Integrated Rescheduling and Preventive Maintenance for Arrival of New Jobs Through Evolutionary Multi-objective Optimization


Abstract

In this paper, we study a rescheduling problem in response to arrival of new jobs in single machine layout, where preventive maintenance should be determined. Preventive maintenance together with controllable processing time could alleviate the inherent deteriorating effect in manufacturing system. Processing sequence of original and new jobs, compression of each job, and position of maintenance should be optimized simultaneously with regards to total operational cost (job's total completion times, maintenance cost and compression cost) and total completion time deviation. An improved elitist non-dominated sorting genetic algorithm (NSGA-II) has been proposed to solve the rescheduling problem.

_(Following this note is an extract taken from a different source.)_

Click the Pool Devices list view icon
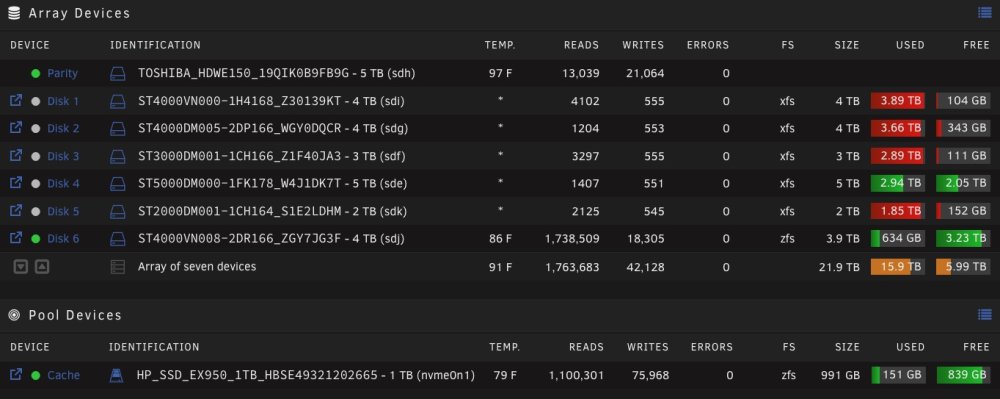The width and height of the screenshot is (1000, 399). [984, 314]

To address the key problem of balancing between exploration and exploitation, we hybridize differential evolution mutation operation with NSGA-II to enhance diversity, constitute high-quality initial solution based on assignment model for exploitation, and incorporate analytic property of non-dominated solutions for exploration. Finally computational study is designed by randomly generating various instances with regards to the problem size from given distributions. By use of existing performance indicators for convergence and diversity of Pareto fronts, we illustrate the effectiveness of the hybrid algorithm and the incorporation of domain knowledge into evolutionary optimization in rescheduling.